Il faut dire que le contexte contribue à créer un effet d’attente considérable : une journée du 14 janvier toujours largement entourée de mystère, combinée à quelques fuites de membres de la BAT savamment orchestrées par la presse alternative ; ajoutez à cela les spéculations et rumeurs qui vont bon train depuis la libération de quelques dignitaires de l’ex régime, et vous obtenez la sortie médiatique probablement la plus attendue depuis la révolution.
Ce n’est pas tous les jours qu’un « ninja » s’exprime publiquement, ironise-t-il. Samir Tarhouni, colonel dans le corps d’élite parmi les élites, la Brigade Anti Terroriste commence par les présentations. Ex officier de la sécurité présidentielle jusqu’en 2006, c’est un homme du sérail. Sans cagoule, l’air affable, il revient sur le fil des événements de l’après-midi du 14 janvier avec une certaine bonhomie et une apparente sincérité, presque avec légèreté, certainement avec modestie.
Le récit qu’il fait des quelques heures fatidiques qui ont scellé le sort de tout un pays correspond quasiment point par point à ce que nous avions déjà évoqué dans les colonnes du Courrier de l’Atlas, à quelques précisions et subtilités près.
Première révélation : le rôle joué par la propre épouse de l’officier qui s’avère être contrôleuse aérienne. Ainsi elle lui aurait été d’un précieux secours dans le repérage des différents avions et jets privés en attente de décollage ce jour-là. A ce propos, on a reproché à Tarhouni de ne pas avoir neutralisé le jet de Cyrine Ben Ali, fille de l’ex président, alors qu’il fut de son propre aveu possible de le faire.
Autre révélation d’importance : la désobéissance généralisée au sein d’une grande partie des forces spéciales face aux ordres de l’ex-régime à partir du moment où on leur a demandé de se préparer à tirer à balles réelles sur la foule. Ce qui explique l’accélération des événements que l’on connaît.
Quant aux arrestations elles-mêmes des membres du clan Trabelsi, aucun d’eux n’aurait montré la moindre résistance, mais Imed Trabelsi a dû être piégé : contactant l’officier chargé de sécurité de l’aéroport, on lui aurait dit que rien n’était à signaler et qu’il pouvait venir embarquer…
Quelques anecdotes insolites aussi, comme celle où lorsque Mohamed Ghanouchi prenait les rènes de la présidence en vertu de l’article 56 de la Constitution appela Tarhouni et demanda à celui-ci s’il comptait lui rendre le pouvoir.
Au final, une certaine langue de bois est réapparue lors de la séance questions plutôt décevante où beaucoup de questions restèrent sans réponse, comme celle de savoir qui donna les ordres de charger les armes en vue de tirer.

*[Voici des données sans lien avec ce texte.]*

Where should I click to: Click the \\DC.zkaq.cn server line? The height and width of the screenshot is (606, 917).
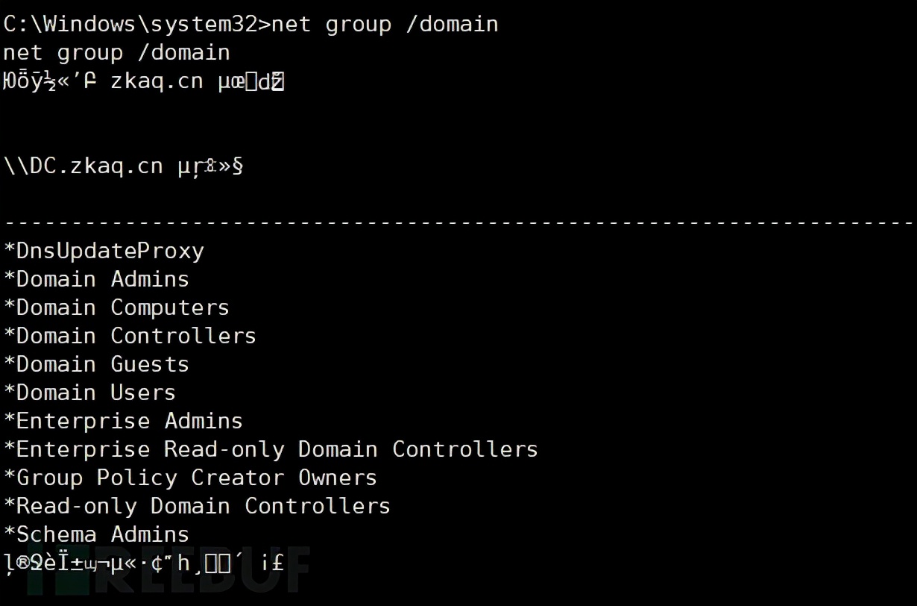point(124,166)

Ce qui est confirmé désormais de différentes sources, c’est qu’une partie de la police (puis de la gendarmerie) s’est rebellée ce jour là ; qu’elle a arrêté les membres du clan Ben Ali-Trabelsi qui voulaient fuir ; qu’elle a fermé l’aéroport de Tunis ; qu’elle a refusé de les libérer malgré l’intervention du président par le biais de la sécurité présidentielle ; et qu’entre l’armée et la police, il n’y a pas eu d’incidents ni risque de confrontation comme on a pu le supposer à un certain moment.
S.S.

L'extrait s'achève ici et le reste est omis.